● EXCERPT TO READ
The ashram is not as I expected – not a green oasis of lawns and people meditating under bohdi trees – but it is perfect all the same. Nothing to do apart from while away the time between meals which are served en mass in the dining hall and taken seated in rows on floor mats. Washing up is in the Montessori way, each person washing their own plate in long wash basins. Nic loves eating with his hands but is still on rice and rotis, supplemented by dried mango, almonds, ice-cream and fennel seeds. He did have his first spicy rice this morning which was impressive – perhaps he was just too hungry to complain. He is constantly busy and there was no need to stress about not having many toys for him as he makes do with what’s available – right now he is thrilled to have a broom and a squeegy and has swept two floors of our residence (he calls it our villa), cleaned our bathroom and our little balcony. At the moment he is playing a cricket tornament in the computer room, playing both teams and whispering the conversations between the players. People think that because he won’t wear a shirt that he just doesn’t own one :)
No chance of a meditation or yoga session but I’m fine with that. It’s just a privilege being here. And I have the perfect travel companion – can’t believe I even considered leaving him behind at one stage!
Time for lunch.
Jai Gurudev.

India update – the first few days

Saturday, May 1st, 2010

I was standing on one foot as there wasn’t anywhere to put the other one. There was a wave of people crushing me from behind like a brick wall coming down on my back and Nic was clinging to my leg starting to look quite desperate as the surge began to gather us up. I felt a trickle of sweat gather speed down my back and my money belt felt like it was going to stangle me. There was shouting and jostling and people pushing Rupee notes towards the ticket window where a remarkably unhurried gentleman was sitting in front of an ancient machine that was choking out the tickets. It felt like we were fleeing a war zone and there were a limited number of tickets to get out of the country. What we were really doing was buying tickets to get on the toy train that does a 5-minute curcuit of Cubbon Park, past rubbish heaps and mucky canals.
This is India and I love it. It melts and flows and you have no choice but to get caught up in the pace of it. The hooters go 24/7, the cars narrowly miss each other and drivers swear and shout at each other. Yet, it seems so unhurried.
Nic is taking India in his stride. His initiation involved being chased around the airport on arrival by a woman intent on taking his photograph. She lost and in the madness of being mobbed by strangers wanting to meet, greet and shake hands, I fell into the same trap I always do. I was totally aware, I knew where I was going and the cab I needed to get and I was even standing in the right place to get it … but I got conned by a cab driver anyway. Being driven in the dark along unknown roads, I cursed myself for being so naive – I should know better … there was also a moment when I convinced myself there was something more sinister at play and that we were going to be sold to the highest bidder. It was fine though … of course. I know the drill. Hadcore traveller that Nic is, he fell asleep in the swerving hooting madness and an hour later woke up in the centre of the city where we were lost and couldn’t find the guest house. We were dropped on the road, directed to where the driver thought we should be going and I had to summon up all my courage to find Ashley Inn.
Once there, we settled in with take-out rice, dhal and naan in front of the cricket and fell asleep content and peaceful.

● SUPPLIED INFORMATION

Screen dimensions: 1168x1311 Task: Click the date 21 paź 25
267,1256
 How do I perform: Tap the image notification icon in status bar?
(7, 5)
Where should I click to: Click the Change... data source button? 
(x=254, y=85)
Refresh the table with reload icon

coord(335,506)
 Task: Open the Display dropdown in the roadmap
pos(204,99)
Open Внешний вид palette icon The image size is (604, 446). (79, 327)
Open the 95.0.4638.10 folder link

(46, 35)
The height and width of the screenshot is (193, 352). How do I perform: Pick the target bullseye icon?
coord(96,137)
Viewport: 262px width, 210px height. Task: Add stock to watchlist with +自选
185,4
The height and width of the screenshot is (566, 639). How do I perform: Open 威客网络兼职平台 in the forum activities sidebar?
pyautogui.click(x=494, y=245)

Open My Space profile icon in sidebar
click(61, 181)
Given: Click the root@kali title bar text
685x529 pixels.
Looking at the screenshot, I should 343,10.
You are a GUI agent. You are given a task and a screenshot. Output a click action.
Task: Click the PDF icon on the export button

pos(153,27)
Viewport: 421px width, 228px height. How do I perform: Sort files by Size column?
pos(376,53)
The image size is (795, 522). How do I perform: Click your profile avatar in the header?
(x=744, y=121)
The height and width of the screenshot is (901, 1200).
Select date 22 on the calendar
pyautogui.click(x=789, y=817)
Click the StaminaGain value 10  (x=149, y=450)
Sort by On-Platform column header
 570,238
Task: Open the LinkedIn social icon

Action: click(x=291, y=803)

● WORK ITEM A
Answer these from the India travel account:
(i) What does Nic call their residence at the ashram?
(ii) How long does the toy train take to go around Cubbon Park?
(iii) What is the name of the guest house they struggled to find?
● WORK ITEM B
Write a continuation of the India travel account, picking up after its final sentence.

● EXPECTED ANSWER A
(i) Our villa
(ii) 5 minutes
(iii) Ashley Inn

● EXPECTED ANSWER B
A guy at the cricket last night proposed to Katrina with a black marker pen and an A3 sheet of paper. I wonder if he got the TV coverage and I wonder if she said yes. I doubt she knew how many people’s view he blocked trying to get his message to her. The game was delayed by an hour and there was a risk of a riot with news spreading fast that it might be cancelled – perhaps some of you heard, there were some homemade bombs that exploded outside. I mention it only because it was a minor detail compared to the crush of people and guards with sticks we had to fight off to get in. I gathered up my precious cargo and pushed and yelled and squeezed trough a mass of sweaty, smelly bodies crushing one onto the next like a wave. But we got in and the crowds and the cheering and the atmosphere that comes only with 60000 cricket-crazed fans gave me goosebumps and made me want to cry a little. The stand was full by the time we got there but the guy we met in the queue to redeem our e-tickets the day before was there (what are the chances?) and he gave us his seat right near the front. Our team lost but my little cricket fan, dressed in a knee-length Challengers shirt and a Proteas cap, was dancing on the chair, hooting his horn, cheering and clapping and was fully drawn into the hype, lapping up the attention of adoring locals. He was so worked up, he ran the 2kms ‘home’ after the game shouting, ‘Follow me, mum, I know the way!’ Amazingly he did – those are not genes he gets from his mother! Clearly we looked part of the Bangalore vibe because I got asked directions by an Indian couple walking home.
We slept till after 8. Breakfasts have been masala dosa or Idily with coconut chutney – WAY better than continental.
Nic keeps giving me the latest count of how many times his cheeks have been pinched – I think he’s way off as no on lets him by without trying to touch him or take his picture. It’s puzzling at times where to place those boundaries but we are learning together.
Nic keeps asking where all the cows are.
Off to the ashram today. I’m intrigued. All Nic is concerned about is whether they have a TV so he can watch the rest of the IPL games.
My little travel companion may be small but he is huge in wisdom and he is looking out for me as much as I for him. All this talk of him getting lost has made him believe that if we are lost together, it is time to call in the cavalry.
It feels like we have been here forever. Moving on will be hard as he is convinced we are staying with friends of my parents and he was puzzled when I had to pay to stay there – he has been playing cricket and chating incessantly to the women who run the guest house.
He’s playing ball with a local while I type. His laughter is filling this tiny internet cafe and I am smitten. It’s his turn on the computer now – he wants to check out the IPL website to see who’s likely to make it to the semis.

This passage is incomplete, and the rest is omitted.